• _Data in this exercise_:
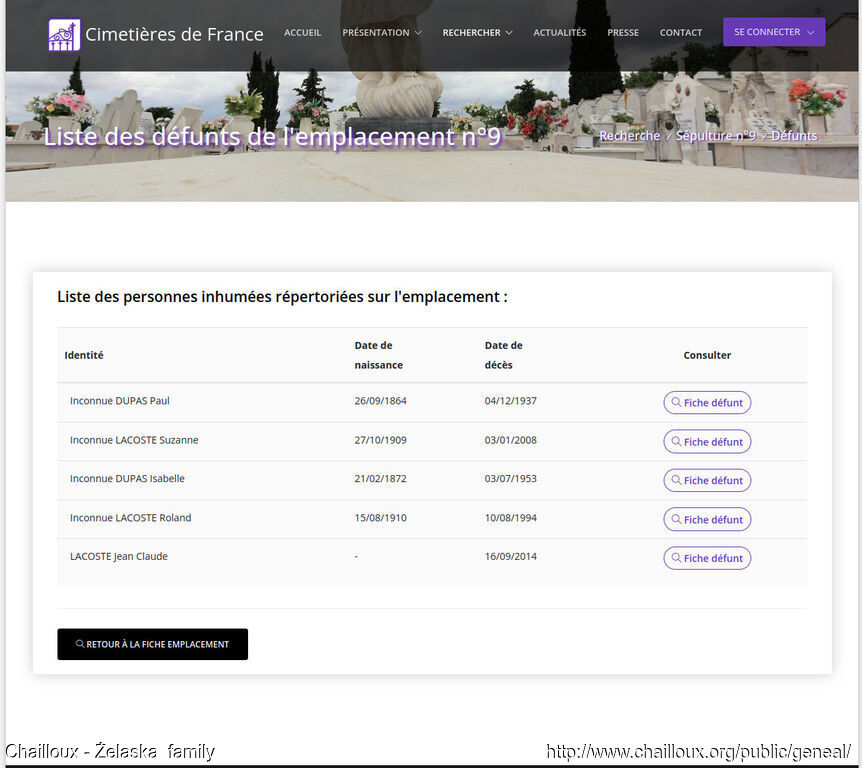Click the Identité column header

tap(84, 355)
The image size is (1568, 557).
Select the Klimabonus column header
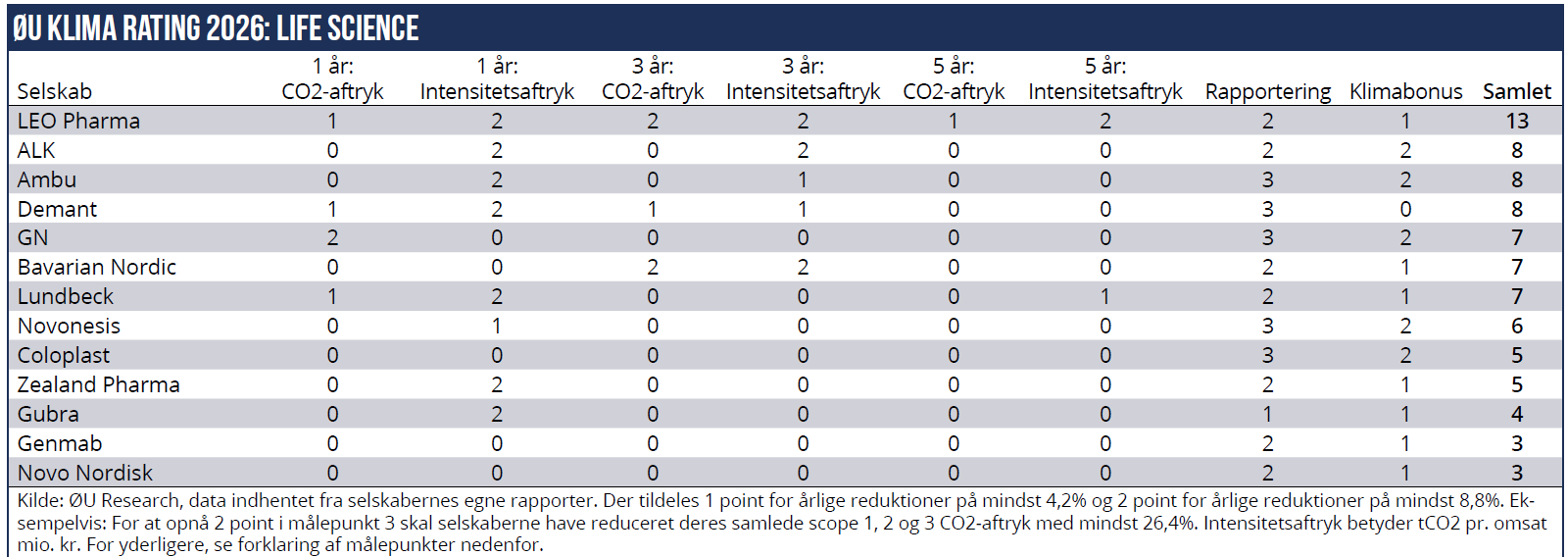(1405, 91)
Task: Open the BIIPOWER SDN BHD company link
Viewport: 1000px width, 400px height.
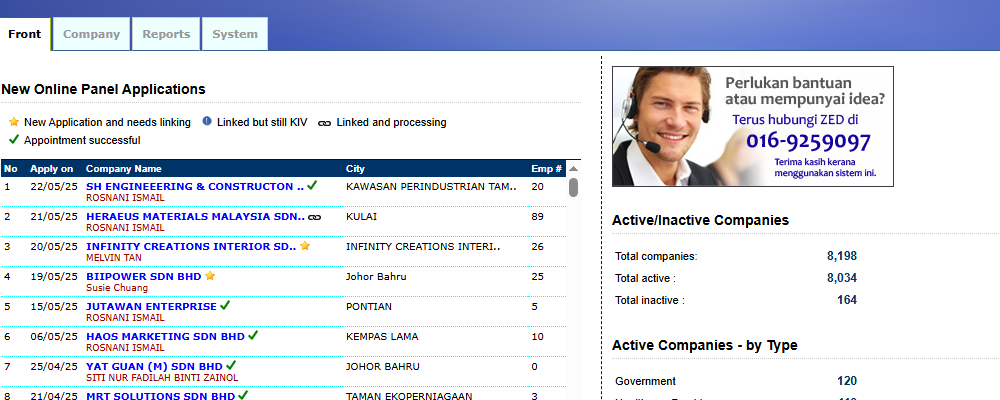Action: coord(143,276)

• _Assignment_: Could you set down nothing but the lines from the one containing "Select the Klimabonus column header" through the last line of the records above, both ends included, exactly as given and free of pictures?

• _Answer area_:
Select the Klimabonus column header
(1405, 91)
Task: Open the BIIPOWER SDN BHD company link
Viewport: 1000px width, 400px height.
Action: coord(143,276)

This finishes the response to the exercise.